■ **PROBLEM TO WORK ON**: Beginning with the line that contains "Given: Click ログイン 会員登録 button", transcribe the rest of the listing below exactly, including its last line, and exclude any pictures.

Segment Start: DATA PROVIDED

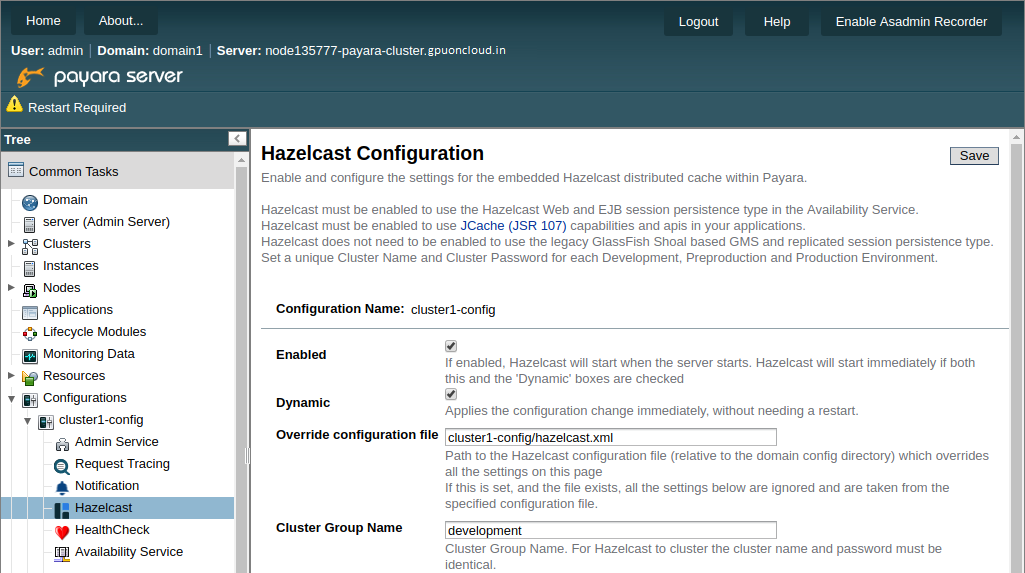Screen dimensions: 1025x573
Task: Click the Clusters icon in the tree
Action: tap(29, 245)
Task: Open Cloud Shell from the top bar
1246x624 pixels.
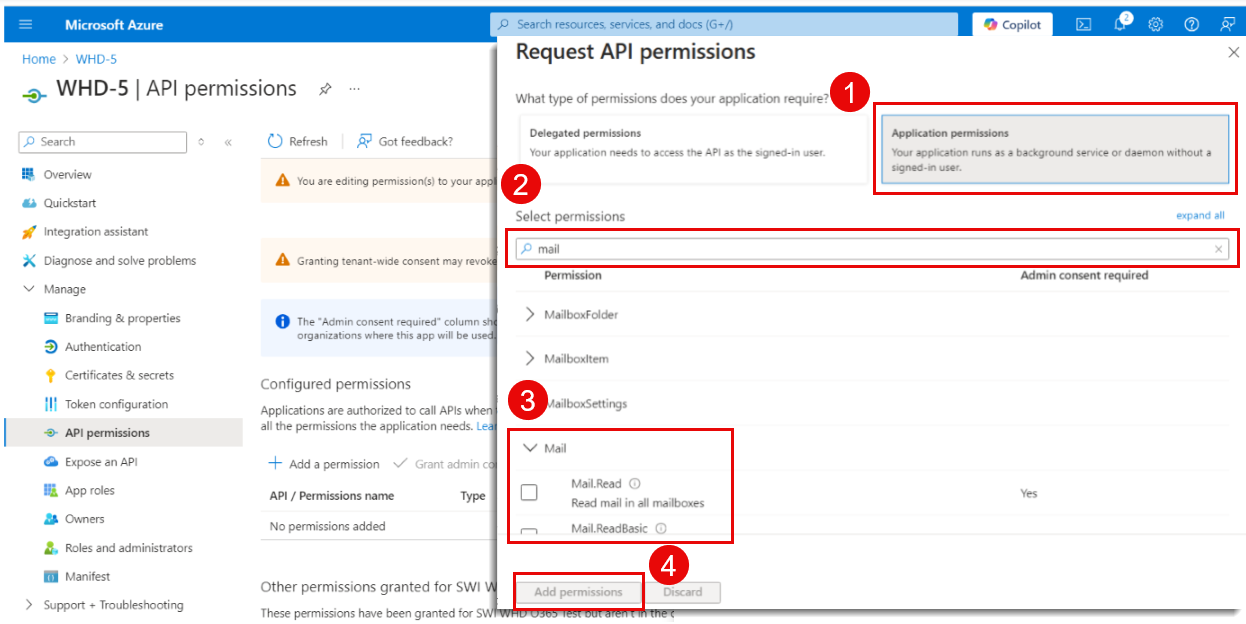Action: pyautogui.click(x=1083, y=24)
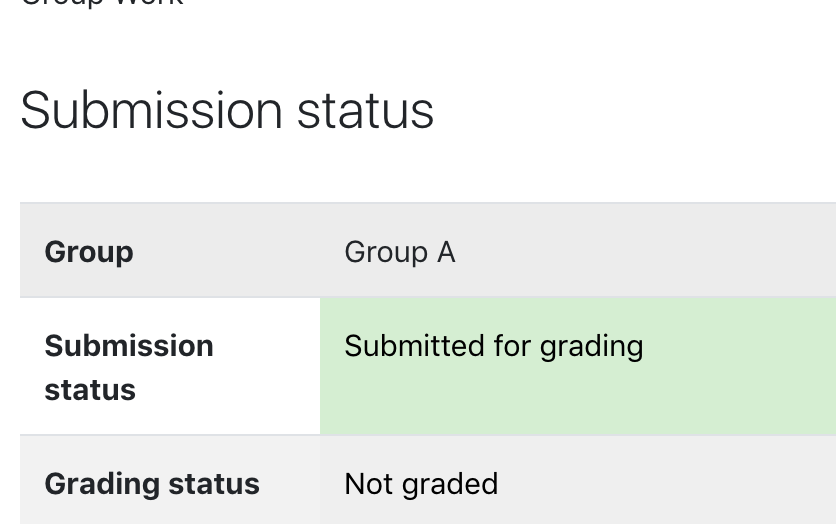Click blank space right of "Group A"
The width and height of the screenshot is (836, 524).
tap(640, 252)
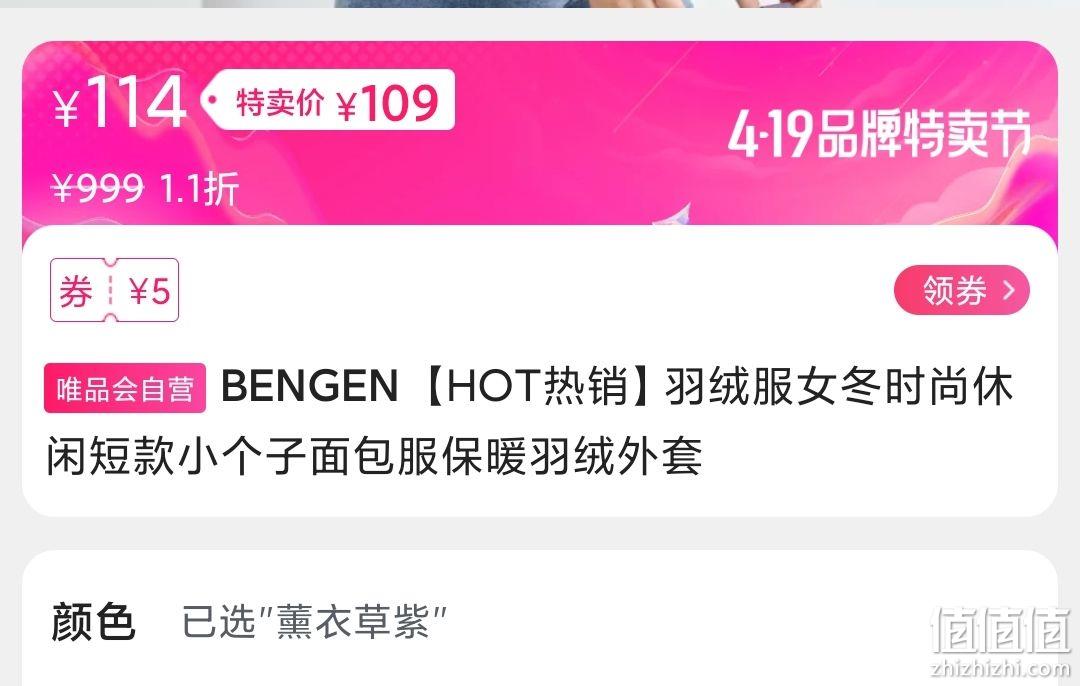Viewport: 1080px width, 686px height.
Task: Tap the product image strip at top
Action: (x=540, y=4)
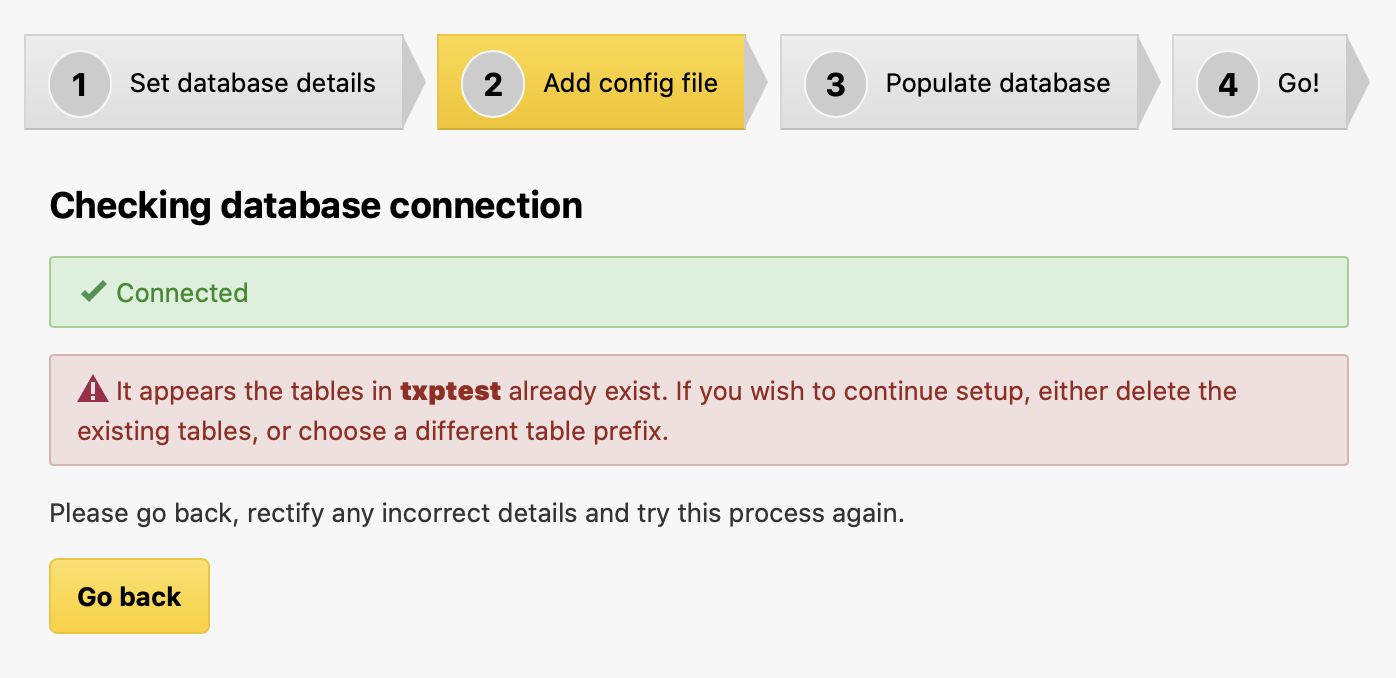
Task: Select the "Go!" step label
Action: [1298, 83]
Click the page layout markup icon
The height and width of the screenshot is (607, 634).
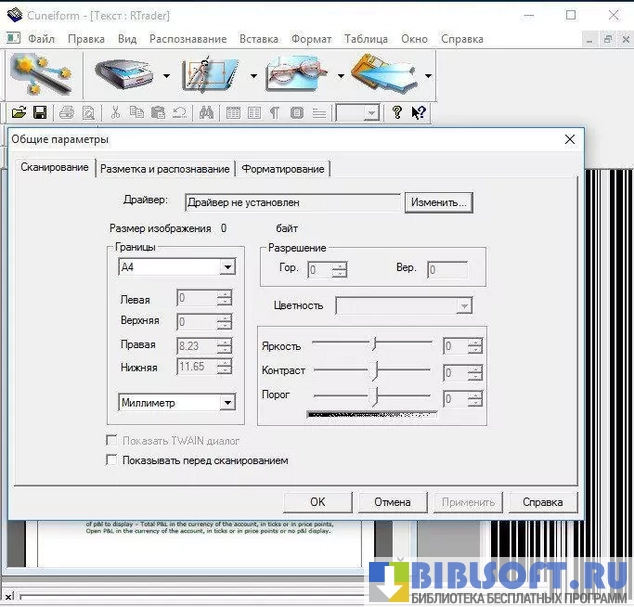pyautogui.click(x=210, y=74)
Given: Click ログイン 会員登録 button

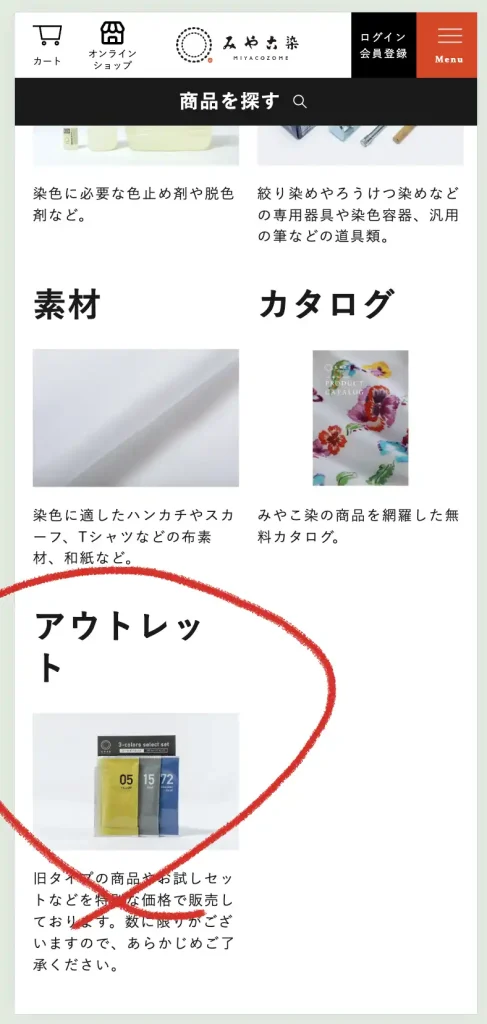Looking at the screenshot, I should pyautogui.click(x=383, y=45).
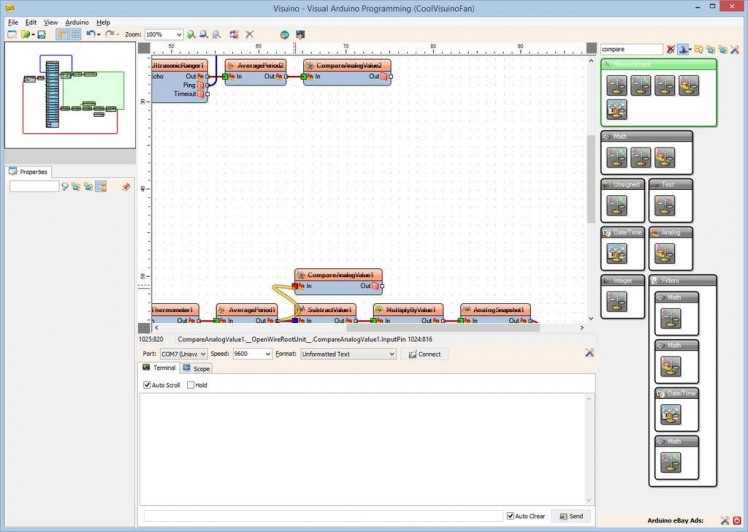Click the Undo arrow in toolbar
Screen dimensions: 748x532
(x=90, y=34)

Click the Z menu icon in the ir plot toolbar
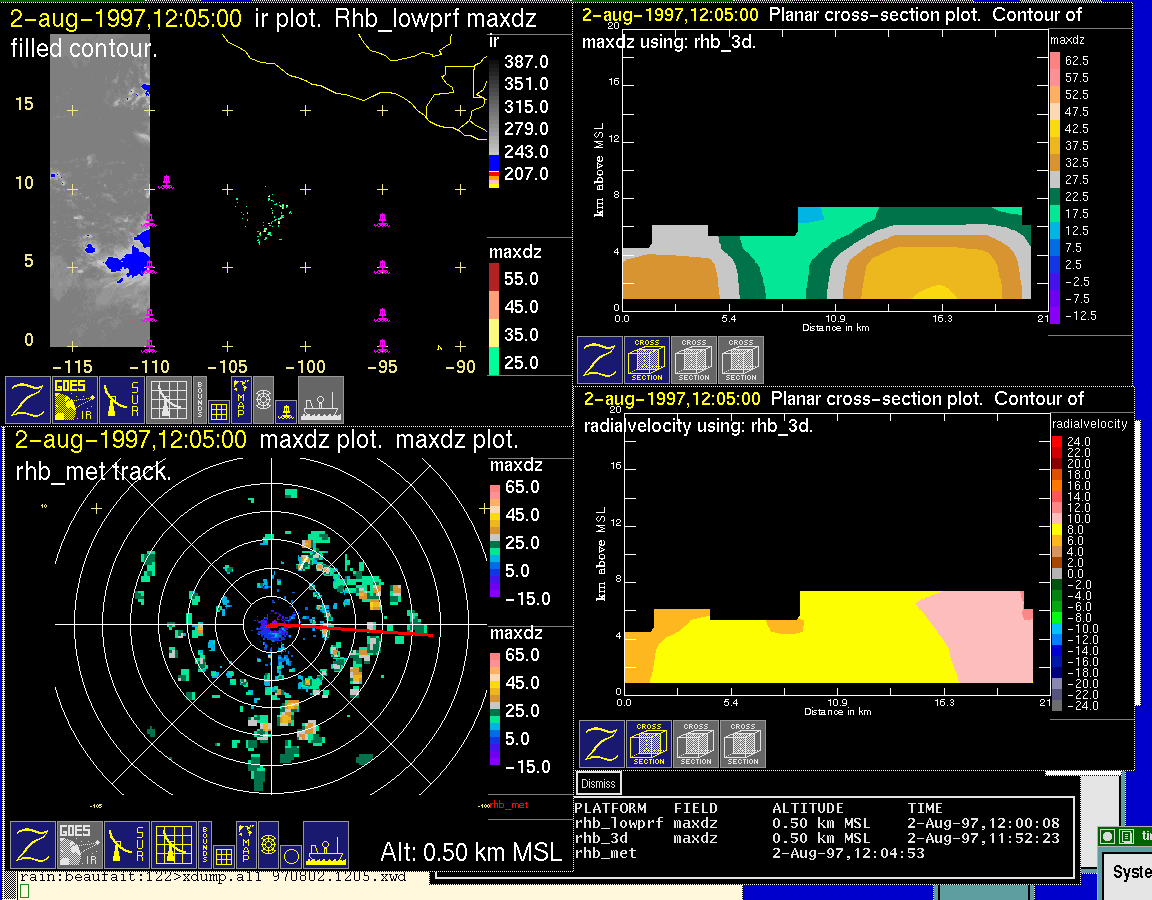(x=28, y=400)
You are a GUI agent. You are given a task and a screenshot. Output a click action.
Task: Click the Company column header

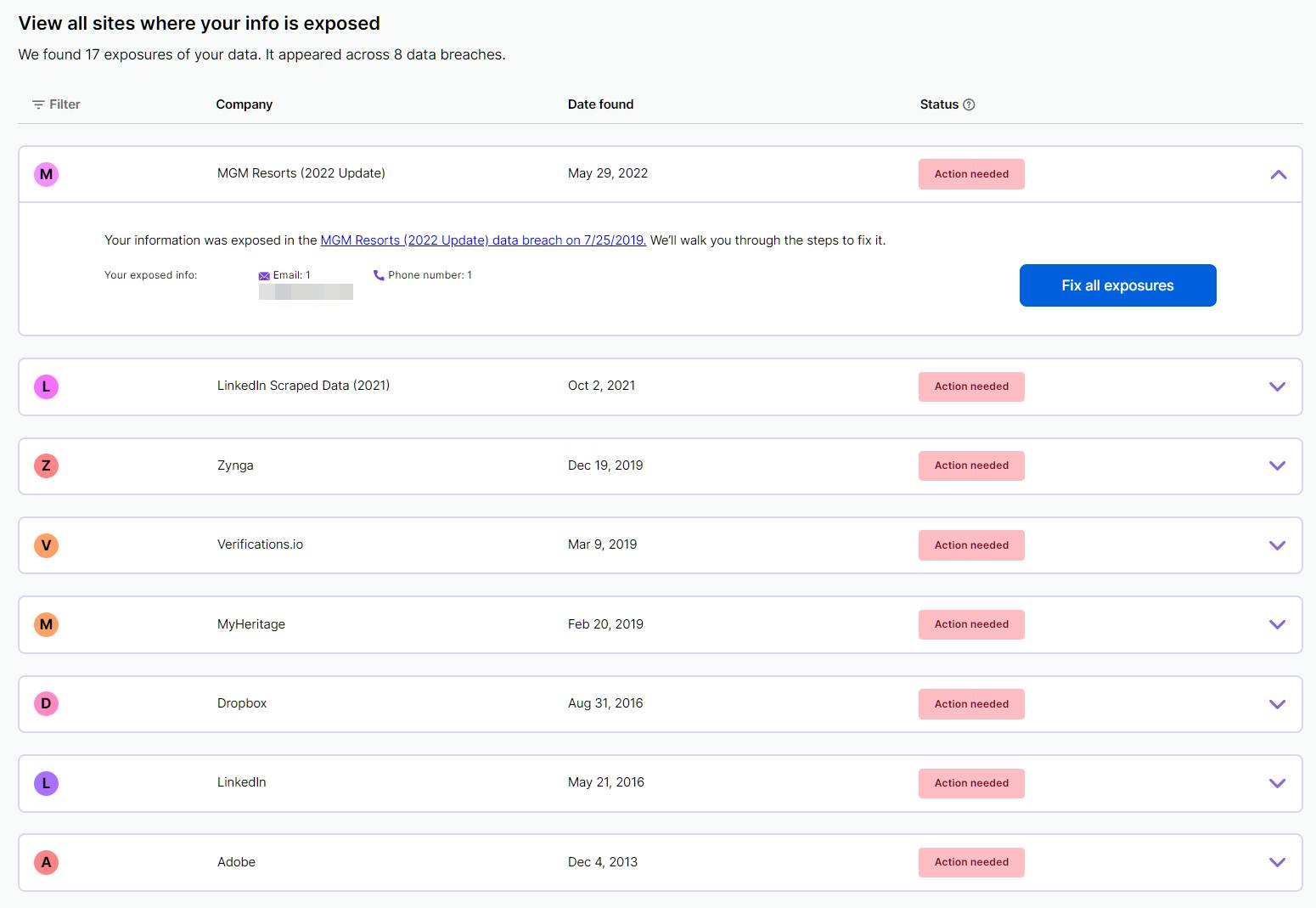tap(244, 104)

Segment End: DATA PROVIDED

■ **REPLY**:
Given: Click ログイン 会員登録 button

Looking at the screenshot, I should pyautogui.click(x=383, y=45).
Click the Undo arrow in toolbar
Screen dimensions: 748x532
(x=90, y=34)

Click the Z menu icon in the ir plot toolbar
(x=28, y=400)
You are a GUI agent. You are given a task and a screenshot. Output a click action.
Task: Click the Company column header

tap(244, 104)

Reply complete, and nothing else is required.